> _Problem requirements_: Where a line of the data below has the string "agent", copy that line.

Collected data
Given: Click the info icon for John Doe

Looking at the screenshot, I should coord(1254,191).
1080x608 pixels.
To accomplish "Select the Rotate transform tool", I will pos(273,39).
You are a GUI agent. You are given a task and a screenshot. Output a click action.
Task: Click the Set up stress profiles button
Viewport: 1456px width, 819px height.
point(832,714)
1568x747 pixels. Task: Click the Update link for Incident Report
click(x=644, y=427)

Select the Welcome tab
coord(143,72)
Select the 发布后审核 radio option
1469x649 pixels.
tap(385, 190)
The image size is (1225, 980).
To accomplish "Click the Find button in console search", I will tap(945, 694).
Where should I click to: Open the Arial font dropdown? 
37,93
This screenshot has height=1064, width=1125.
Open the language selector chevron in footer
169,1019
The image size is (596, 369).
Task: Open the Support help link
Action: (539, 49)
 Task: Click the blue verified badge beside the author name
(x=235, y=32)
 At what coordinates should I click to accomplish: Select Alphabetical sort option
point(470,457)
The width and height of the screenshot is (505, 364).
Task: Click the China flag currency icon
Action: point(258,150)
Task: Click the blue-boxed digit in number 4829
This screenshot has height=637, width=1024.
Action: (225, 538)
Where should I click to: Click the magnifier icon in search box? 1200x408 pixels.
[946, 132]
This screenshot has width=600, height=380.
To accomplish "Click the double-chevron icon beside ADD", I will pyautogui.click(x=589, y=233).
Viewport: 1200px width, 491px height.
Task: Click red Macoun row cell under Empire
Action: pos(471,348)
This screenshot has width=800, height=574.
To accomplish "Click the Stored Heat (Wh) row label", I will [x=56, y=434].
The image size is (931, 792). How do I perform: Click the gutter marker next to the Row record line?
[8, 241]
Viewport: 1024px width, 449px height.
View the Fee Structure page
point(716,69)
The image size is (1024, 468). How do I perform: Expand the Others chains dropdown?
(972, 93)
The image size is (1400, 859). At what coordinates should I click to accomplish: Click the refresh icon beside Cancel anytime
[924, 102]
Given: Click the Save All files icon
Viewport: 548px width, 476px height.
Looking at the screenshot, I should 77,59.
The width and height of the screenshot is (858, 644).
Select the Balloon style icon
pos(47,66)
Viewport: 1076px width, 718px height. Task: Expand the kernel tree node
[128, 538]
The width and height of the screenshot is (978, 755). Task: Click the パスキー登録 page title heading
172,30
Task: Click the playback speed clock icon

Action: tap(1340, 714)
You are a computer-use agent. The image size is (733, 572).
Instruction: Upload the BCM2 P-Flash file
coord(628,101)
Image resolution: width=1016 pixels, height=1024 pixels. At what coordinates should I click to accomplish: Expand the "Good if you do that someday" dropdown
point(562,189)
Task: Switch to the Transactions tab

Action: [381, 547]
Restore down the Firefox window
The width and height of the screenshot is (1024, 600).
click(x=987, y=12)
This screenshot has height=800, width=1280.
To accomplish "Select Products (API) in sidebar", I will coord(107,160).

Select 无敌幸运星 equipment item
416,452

> _Written response_:
You are a GUI agent. You are given a task and a screenshot. Output a click action.
You are a computer-use agent. The image size is (733, 572).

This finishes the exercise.